Find four elements that sum to a given value [reviewed]

Problem

You're given an array of integers(eg [3,4,7,1,2,9,8]) Find the index of values that satisfy A+B = C + D, where A,B,C and D are integers values in the array.

Eg: Given [3,4,7,1,2,9,8] array

3+7 = 1+ 9 satisfies A+B=C+D

so print (0,2,3,5)

1. Two sum problem

First all all, we can break this problem into simpler problem. Finding the two numbers that sum to a given number is typical "two sum" problem. Using the hashtable, which takes

$O(1)$ for search operation, we can solve this problem in

$O(N)$ .

Here is the complete code running in

$O( N^2 )$ , base on the assumption that the Hashtable provides

$O(1)$ time for search. However, I used std::map, which provides

$O(\log{N}$ ) for search, so the overall running time is

$O(N^2 \log {N})$

Give the S, the sum as an input, algorithm is as below:

1. put integers in the array into Hashtable,

$H$ . (

$O(N)$ )
2. Iterate over the integers in the array, for each integer, x in the array, check if

$S-x$ exists in the hashtable, H. (running time

$O (N) * O(1) = O(N)$ )

2. Extending to the bigger problem

Now, we know how to find the two numbers in

$O(N)$ time, given the array,

$N$ . How can we apply this idea to 4 integers satisfying the following?

$A+B = C+D, where A \in N, B \in N, C \in N,D \in N$

What if we can convert above equation into the following?

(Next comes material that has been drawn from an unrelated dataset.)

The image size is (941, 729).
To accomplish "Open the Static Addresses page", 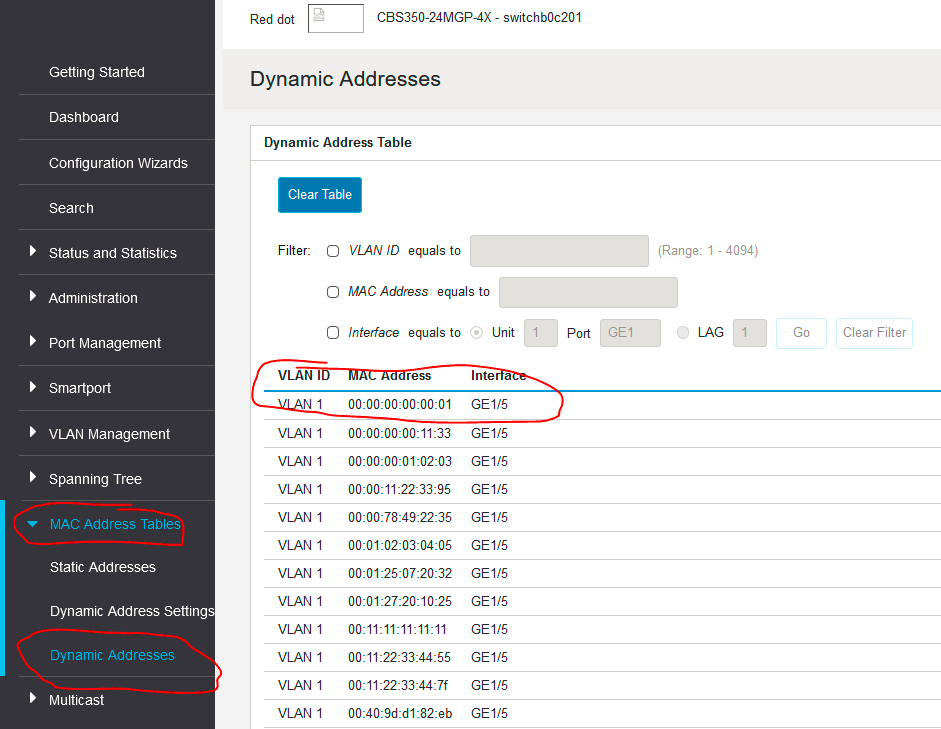I will (x=102, y=567).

$A+C = S, where S = C+D, C\in N, D \in N$

If we can do that, this problem become the two sum problem again.
We can preprocess the integers in array

$N$ , produce the list of sum of two unique integers. This process will take

$O(N^2)$ time.

Let's call this list,

$S_{c,d}$ .

All we need to do is to find two integers other than

$C, D$ making up

$S \in S_{c,d}$ using two sum algorithm. Let calculate the overall running time.

1) iterating over

$S_{c,d}$ takes

$O(N)$ .
2) For each

$S \in S_{c,d}$ , running a two sum algorithm takes

$O(N)$

This will take

$O (N^2)$ time.

The implementation blow used the std::map instead of HashTable. This gives

$O( \log {N})$ search instead of

$O(N)$ , thereby resulting in

$O(N^2 \log {N})$ running time.

	#include<vector>
	#include<map>
	#include<iostream>

	using namespace std;

	struct node {
	int x;
	int y;
	int sum;
	node(int a, int b, int s):x(a), y(b), sum(s){}
	};

	map<int, int> build_hashtable(vector<int>& input)
	{
	map<int, int> hashtable;
	for (int i = 0; i< input.size(); i++)
	{
	hashtable[input[i]] = i;
	}
	return hashtable;
	}

	vector<node*> build_sum_list(vector<int>& input)
	{
	vector<node*> sums;
	for (int i = 0; i<input.size(); i++)
	{
	for(int j = i+1; j < input.size(); j++)
	{
	sums.push_back(new node(i,j, input[i]+input[j]));
	}
	}
	return sums;
	}
	vector<int> find_double_sum(vector<int>& input)
	{
	vector<int> result;
	map<int, int> hashtable = build_hashtable(input);
	vector<node*> sums = build_sum_list(input);

	for ( int i = 0; i< sums.size(); i++)
	{
	int sum = sums[i]->sum;
	for (int j = 0; j < input.size(); j++)
	{
	map<int, int>::iterator found;
	if (j != sums[i]->x && j != sums[i]->y)
	{
	if ((found = hashtable.find(sum-input[j]))!= hashtable.end())
	{
	result.push_back(sums[i]->x);
	result.push_back(sums[i]->y);
	result.push_back(j);
	result.push_back(found->second);
	return result;
	}

	}
	}
	}
	return result;
	}

	int main()
	{
	vector<int>input;
	input.push_back(3);
	input.push_back(4);
	input.push_back(7);
	input.push_back(1);
	input.push_back(2);
	input.push_back(9);
	input.push_back(8);

	vector<int>result = find_double_sum(input);
	for (int i = 0; i < result.size(); i++)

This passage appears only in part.